(Materials provided):
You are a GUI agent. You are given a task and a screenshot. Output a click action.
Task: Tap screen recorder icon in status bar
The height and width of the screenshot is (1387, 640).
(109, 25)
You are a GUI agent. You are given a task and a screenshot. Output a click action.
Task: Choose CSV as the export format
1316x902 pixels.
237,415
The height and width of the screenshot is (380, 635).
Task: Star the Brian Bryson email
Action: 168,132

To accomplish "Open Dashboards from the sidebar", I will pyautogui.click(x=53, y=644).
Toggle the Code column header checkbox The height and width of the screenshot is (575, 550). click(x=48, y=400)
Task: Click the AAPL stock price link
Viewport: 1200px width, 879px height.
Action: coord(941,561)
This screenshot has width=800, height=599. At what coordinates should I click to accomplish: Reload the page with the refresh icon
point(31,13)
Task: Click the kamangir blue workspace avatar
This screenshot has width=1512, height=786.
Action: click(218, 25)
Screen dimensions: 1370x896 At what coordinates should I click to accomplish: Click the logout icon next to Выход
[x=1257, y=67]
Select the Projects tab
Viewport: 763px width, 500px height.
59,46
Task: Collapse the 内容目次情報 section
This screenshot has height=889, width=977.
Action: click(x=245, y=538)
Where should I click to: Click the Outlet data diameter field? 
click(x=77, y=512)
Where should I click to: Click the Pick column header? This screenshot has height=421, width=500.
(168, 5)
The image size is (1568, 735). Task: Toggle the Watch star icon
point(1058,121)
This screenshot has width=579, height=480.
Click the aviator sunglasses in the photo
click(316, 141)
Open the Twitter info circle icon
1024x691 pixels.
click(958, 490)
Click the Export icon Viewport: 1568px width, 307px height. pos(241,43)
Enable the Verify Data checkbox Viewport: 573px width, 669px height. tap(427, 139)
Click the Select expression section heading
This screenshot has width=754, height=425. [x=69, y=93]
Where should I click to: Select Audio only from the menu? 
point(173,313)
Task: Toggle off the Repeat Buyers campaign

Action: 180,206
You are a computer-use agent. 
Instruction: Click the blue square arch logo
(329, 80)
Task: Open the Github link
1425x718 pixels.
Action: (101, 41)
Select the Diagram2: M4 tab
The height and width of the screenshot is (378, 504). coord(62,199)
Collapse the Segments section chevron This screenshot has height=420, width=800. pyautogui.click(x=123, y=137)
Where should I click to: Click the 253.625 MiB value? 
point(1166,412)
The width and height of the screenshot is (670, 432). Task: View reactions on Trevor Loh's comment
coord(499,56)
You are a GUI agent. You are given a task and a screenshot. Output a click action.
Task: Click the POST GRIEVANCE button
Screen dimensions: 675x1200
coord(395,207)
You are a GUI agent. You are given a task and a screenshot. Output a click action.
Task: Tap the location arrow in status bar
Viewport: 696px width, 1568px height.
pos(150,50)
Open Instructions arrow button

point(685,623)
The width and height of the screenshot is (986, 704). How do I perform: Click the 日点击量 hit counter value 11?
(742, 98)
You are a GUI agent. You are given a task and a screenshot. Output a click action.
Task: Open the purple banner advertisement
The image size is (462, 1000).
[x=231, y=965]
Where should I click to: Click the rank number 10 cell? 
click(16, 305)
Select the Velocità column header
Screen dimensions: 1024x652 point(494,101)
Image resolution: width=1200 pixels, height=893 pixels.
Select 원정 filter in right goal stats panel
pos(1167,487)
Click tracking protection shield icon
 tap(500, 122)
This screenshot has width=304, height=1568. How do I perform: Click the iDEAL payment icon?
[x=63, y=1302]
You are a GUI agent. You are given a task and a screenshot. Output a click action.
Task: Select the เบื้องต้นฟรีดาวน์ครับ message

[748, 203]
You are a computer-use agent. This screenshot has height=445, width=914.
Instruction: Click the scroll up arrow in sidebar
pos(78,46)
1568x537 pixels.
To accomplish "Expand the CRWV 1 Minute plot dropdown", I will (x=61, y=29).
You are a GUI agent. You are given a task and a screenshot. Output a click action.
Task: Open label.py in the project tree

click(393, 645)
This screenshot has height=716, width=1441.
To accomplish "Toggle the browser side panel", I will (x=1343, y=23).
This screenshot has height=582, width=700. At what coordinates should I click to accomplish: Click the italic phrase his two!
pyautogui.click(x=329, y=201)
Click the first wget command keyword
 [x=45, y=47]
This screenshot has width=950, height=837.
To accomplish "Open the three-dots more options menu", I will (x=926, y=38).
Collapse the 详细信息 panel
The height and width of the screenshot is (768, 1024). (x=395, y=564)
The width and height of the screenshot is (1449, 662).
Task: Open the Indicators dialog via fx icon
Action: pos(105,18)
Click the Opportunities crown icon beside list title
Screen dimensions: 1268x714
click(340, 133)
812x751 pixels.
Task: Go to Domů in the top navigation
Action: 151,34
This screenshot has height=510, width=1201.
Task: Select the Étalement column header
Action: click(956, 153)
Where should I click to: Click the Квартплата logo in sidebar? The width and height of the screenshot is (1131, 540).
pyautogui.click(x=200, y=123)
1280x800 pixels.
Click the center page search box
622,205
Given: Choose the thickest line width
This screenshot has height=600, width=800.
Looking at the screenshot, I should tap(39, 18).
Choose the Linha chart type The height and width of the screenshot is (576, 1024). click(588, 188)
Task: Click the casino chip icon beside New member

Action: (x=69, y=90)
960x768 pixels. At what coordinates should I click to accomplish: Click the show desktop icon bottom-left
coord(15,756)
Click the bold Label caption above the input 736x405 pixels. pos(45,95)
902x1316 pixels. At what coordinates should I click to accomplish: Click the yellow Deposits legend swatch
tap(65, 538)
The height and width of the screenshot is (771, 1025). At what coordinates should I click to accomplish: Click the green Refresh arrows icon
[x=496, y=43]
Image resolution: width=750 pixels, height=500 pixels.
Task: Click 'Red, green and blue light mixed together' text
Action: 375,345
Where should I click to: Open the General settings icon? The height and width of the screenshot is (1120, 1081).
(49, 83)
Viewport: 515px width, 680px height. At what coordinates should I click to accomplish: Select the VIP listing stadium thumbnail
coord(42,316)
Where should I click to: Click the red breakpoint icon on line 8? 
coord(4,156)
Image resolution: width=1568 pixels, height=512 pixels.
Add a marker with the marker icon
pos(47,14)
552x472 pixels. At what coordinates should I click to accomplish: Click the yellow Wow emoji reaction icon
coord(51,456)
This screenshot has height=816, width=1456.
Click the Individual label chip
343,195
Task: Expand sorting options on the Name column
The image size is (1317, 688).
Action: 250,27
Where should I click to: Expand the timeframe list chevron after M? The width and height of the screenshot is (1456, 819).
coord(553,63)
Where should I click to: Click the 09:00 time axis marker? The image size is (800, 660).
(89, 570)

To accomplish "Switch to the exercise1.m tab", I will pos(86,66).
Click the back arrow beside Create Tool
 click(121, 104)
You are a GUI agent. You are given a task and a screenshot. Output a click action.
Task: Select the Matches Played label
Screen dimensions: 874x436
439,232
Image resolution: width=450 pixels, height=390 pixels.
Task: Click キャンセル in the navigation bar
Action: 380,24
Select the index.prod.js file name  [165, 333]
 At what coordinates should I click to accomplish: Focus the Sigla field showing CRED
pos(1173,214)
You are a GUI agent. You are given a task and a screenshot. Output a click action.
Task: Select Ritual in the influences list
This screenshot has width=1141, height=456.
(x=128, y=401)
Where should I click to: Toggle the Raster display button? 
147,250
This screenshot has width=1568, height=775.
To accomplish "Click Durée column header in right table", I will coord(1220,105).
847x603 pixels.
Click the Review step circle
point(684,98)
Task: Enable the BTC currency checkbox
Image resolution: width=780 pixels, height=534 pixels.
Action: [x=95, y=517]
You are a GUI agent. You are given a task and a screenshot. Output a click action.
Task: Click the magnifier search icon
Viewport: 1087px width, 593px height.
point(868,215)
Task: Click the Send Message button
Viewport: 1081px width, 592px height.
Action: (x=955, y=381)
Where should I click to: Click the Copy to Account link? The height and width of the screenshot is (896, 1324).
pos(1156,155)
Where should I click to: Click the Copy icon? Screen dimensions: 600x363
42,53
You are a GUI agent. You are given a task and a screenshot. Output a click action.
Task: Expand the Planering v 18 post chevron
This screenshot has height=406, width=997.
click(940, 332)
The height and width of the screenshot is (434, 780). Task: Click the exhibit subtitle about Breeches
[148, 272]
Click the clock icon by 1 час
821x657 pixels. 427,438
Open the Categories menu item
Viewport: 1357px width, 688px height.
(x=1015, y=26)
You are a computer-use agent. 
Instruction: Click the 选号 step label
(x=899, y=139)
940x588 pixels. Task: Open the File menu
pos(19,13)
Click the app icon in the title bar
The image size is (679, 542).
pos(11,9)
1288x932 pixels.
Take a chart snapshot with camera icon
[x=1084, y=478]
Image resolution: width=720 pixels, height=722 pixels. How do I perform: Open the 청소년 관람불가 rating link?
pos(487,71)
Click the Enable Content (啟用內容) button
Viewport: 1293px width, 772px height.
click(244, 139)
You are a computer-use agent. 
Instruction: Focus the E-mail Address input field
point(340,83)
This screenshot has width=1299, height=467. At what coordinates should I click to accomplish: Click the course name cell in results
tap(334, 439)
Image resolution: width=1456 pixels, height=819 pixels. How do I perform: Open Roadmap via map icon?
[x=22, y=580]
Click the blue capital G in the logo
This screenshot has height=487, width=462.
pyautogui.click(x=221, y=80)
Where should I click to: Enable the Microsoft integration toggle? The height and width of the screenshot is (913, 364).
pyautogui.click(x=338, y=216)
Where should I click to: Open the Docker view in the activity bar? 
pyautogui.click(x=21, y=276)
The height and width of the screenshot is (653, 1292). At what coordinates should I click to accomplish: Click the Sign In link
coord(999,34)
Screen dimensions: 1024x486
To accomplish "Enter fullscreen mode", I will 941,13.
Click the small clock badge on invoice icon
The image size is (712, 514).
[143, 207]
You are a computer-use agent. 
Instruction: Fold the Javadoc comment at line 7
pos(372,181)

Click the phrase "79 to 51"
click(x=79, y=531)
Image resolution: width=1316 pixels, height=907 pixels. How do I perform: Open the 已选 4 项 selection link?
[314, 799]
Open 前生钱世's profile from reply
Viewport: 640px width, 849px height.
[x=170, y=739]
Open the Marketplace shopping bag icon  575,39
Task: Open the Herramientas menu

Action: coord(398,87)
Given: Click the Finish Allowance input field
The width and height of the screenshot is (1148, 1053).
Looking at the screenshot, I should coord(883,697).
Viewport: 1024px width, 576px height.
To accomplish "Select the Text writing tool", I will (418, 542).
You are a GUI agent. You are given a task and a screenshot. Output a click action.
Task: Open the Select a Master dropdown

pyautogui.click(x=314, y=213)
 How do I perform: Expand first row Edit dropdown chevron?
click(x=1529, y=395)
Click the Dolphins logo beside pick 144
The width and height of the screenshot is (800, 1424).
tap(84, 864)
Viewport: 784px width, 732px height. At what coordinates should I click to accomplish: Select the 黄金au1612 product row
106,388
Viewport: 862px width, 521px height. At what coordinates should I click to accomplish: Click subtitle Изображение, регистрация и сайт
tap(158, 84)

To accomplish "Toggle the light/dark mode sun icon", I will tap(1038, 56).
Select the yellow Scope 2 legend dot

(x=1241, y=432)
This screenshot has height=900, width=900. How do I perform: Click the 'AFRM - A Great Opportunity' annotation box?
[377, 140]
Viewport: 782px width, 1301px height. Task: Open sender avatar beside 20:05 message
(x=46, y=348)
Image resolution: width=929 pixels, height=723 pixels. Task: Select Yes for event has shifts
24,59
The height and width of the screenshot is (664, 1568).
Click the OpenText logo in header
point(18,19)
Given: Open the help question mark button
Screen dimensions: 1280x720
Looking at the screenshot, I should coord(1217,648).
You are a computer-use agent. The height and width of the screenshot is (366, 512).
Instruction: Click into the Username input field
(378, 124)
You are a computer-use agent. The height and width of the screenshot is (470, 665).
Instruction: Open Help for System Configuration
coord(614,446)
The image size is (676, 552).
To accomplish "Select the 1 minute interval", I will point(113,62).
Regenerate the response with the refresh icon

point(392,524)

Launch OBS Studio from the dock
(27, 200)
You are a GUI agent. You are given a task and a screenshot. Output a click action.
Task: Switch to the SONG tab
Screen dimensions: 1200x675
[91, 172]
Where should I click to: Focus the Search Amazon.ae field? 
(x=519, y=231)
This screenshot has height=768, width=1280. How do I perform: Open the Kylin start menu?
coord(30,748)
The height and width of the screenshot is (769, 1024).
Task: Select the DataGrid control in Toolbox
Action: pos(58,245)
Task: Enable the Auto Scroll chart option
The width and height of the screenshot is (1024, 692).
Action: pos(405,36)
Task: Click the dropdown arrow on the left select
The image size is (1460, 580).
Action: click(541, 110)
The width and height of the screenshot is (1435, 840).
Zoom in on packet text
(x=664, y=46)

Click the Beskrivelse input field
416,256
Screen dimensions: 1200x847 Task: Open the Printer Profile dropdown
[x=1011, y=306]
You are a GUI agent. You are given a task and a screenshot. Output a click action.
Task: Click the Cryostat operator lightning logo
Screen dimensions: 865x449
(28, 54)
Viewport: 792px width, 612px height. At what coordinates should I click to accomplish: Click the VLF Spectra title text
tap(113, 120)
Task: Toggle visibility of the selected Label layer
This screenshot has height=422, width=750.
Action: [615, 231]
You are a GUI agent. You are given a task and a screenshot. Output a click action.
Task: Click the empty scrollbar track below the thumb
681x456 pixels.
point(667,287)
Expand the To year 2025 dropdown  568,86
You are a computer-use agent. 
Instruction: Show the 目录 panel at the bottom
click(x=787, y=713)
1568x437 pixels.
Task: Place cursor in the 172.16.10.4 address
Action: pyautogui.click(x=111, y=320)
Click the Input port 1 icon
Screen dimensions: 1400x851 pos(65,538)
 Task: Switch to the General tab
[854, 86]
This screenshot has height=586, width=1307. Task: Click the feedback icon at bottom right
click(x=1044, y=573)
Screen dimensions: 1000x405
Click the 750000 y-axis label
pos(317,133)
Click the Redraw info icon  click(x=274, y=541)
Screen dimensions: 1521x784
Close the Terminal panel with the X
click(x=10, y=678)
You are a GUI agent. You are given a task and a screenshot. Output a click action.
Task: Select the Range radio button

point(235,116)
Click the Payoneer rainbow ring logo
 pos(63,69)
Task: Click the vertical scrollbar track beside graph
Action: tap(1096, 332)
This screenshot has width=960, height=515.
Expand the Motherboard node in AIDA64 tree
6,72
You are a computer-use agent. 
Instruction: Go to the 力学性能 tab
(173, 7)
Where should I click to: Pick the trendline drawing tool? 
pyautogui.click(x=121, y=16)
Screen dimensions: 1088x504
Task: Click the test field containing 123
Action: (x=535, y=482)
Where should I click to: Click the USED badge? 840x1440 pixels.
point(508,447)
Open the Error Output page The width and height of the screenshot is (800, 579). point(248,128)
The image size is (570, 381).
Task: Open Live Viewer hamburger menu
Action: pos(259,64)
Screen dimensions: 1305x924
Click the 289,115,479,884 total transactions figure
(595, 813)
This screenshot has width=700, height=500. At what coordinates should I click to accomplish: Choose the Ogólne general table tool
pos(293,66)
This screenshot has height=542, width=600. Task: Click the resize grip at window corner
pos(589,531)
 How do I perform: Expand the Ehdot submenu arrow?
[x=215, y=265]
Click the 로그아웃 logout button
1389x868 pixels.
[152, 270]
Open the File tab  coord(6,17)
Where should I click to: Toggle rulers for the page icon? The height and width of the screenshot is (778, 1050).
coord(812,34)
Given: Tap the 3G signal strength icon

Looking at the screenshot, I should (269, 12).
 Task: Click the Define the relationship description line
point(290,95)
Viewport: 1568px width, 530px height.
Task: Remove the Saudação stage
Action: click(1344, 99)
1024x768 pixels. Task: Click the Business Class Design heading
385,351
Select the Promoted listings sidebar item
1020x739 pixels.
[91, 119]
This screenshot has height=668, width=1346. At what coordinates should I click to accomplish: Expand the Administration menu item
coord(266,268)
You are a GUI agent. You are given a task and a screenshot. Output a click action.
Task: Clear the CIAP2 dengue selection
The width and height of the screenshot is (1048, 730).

(Exercise details): Working from the entries above, find every line in which the word "mode" occurs and copy it.

(Response to this task):
To accomplish "Enter fullscreen mode", I will 941,13.
To accomplish "Toggle the light/dark mode sun icon", I will tap(1038, 56).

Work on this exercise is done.